What is required: Rewrite as a numbered list the part of the records that opens with the line containing "Task: Click the S size label cell" and closes with the line containing "Action: coord(87,497)", both of those lines included. Skip any blank lines and leave the pictures out.

Data to process:

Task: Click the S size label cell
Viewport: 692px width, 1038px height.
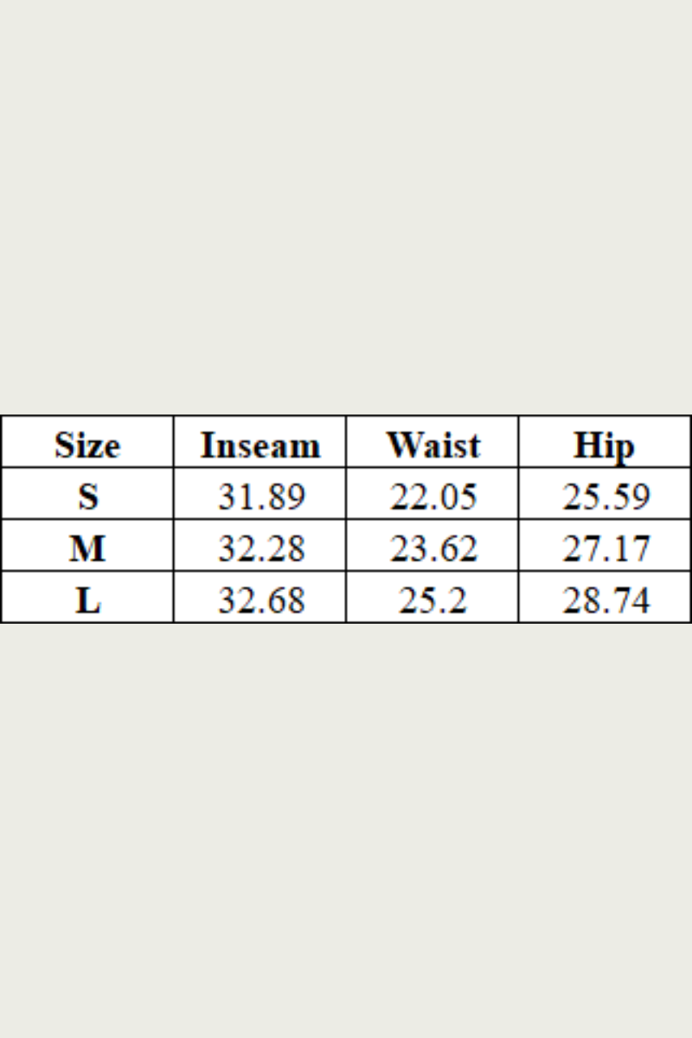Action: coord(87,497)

---

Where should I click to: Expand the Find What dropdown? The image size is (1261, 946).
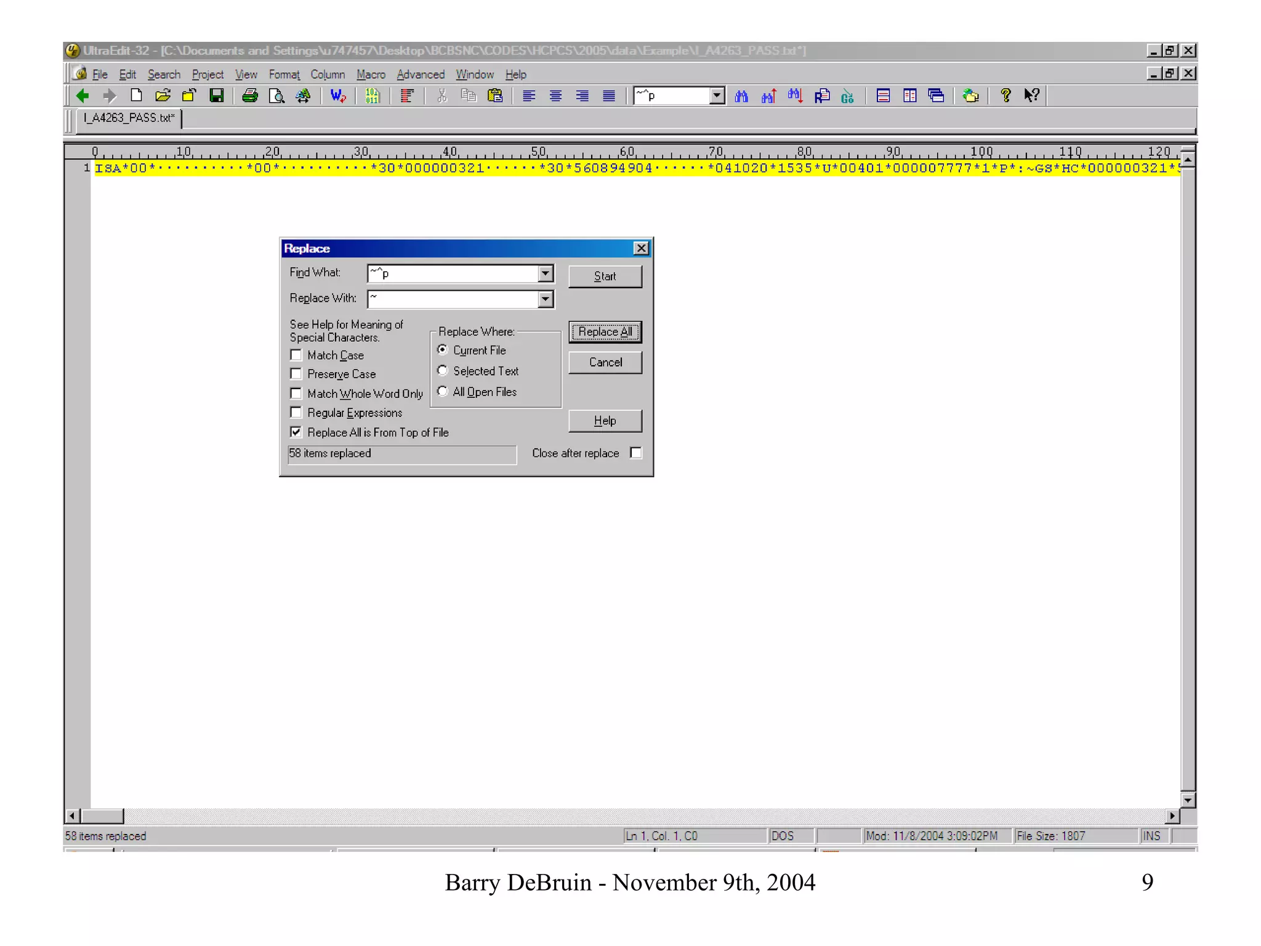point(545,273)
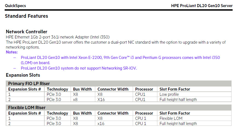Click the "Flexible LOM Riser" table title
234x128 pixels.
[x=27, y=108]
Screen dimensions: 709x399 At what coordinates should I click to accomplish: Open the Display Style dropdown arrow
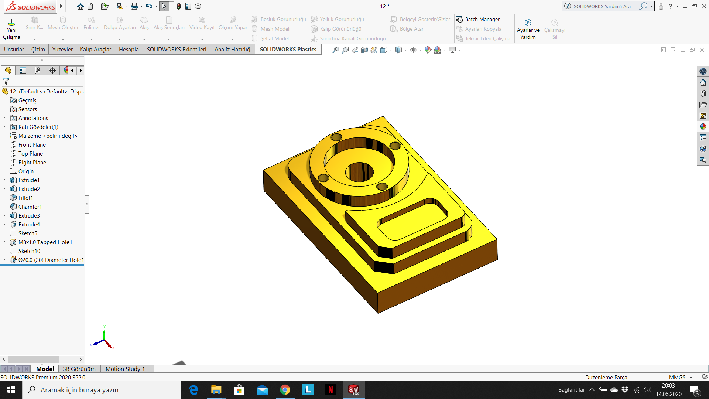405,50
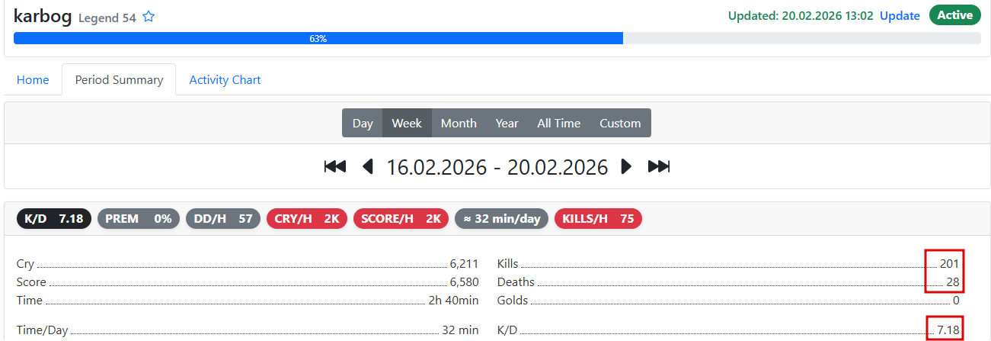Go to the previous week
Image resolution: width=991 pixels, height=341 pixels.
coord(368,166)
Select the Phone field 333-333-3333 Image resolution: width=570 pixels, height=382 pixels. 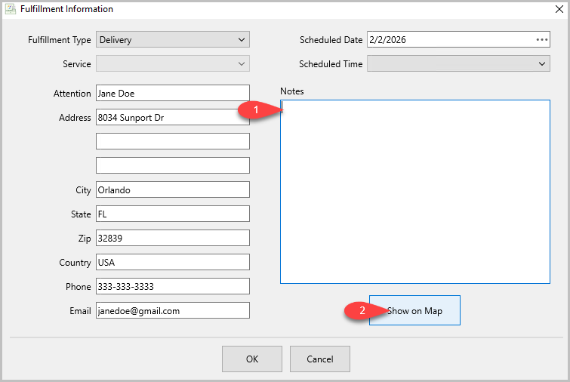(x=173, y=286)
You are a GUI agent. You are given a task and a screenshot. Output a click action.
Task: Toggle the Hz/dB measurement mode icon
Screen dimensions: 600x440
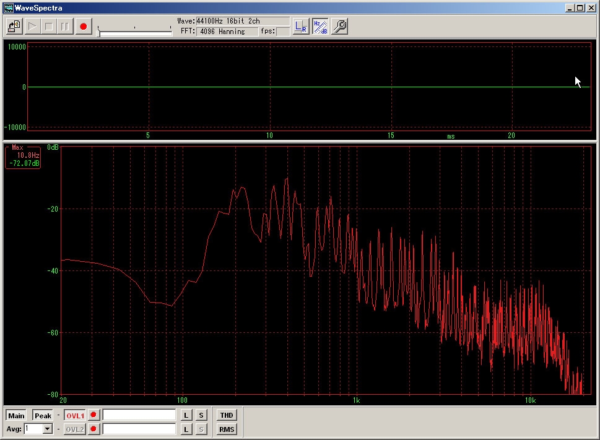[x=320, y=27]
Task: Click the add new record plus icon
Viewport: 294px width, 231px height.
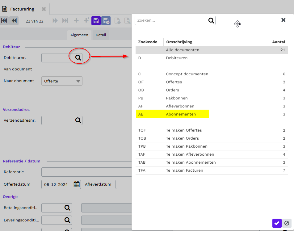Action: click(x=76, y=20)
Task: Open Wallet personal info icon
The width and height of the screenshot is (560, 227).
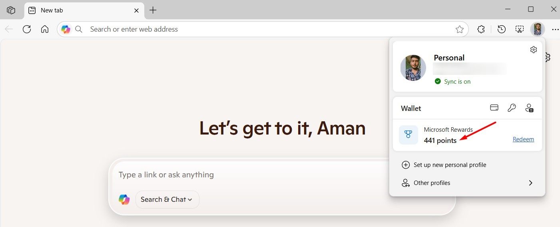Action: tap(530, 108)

---

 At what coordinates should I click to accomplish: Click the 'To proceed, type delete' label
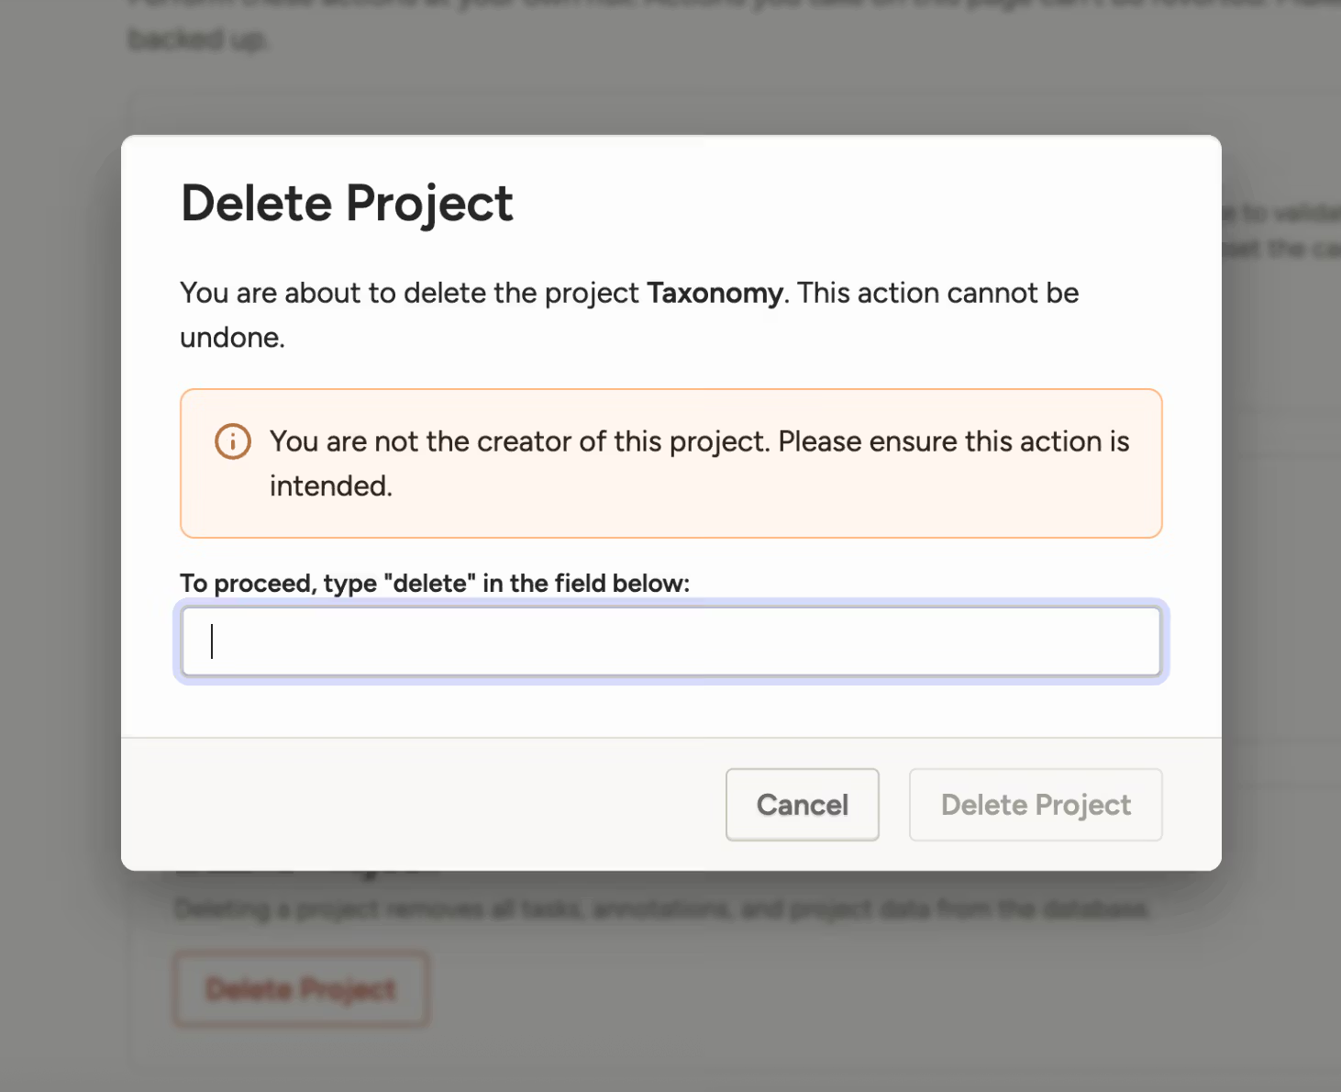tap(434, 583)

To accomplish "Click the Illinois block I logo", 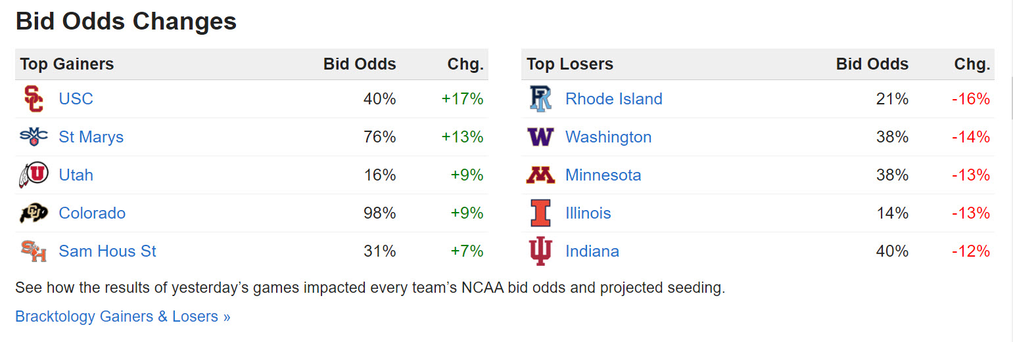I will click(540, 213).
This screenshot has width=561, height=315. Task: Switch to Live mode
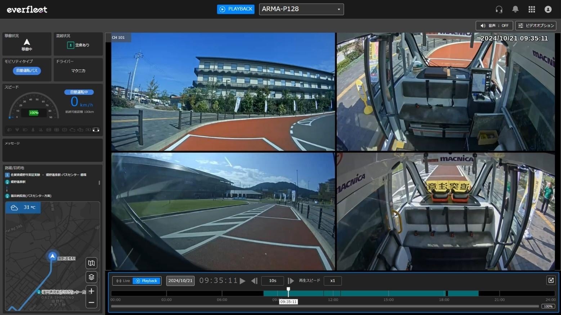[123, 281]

Reply:
1. Task: Click the S size label cell
2. Viewport: 692px width, 1038px height.
3. Action: coord(87,497)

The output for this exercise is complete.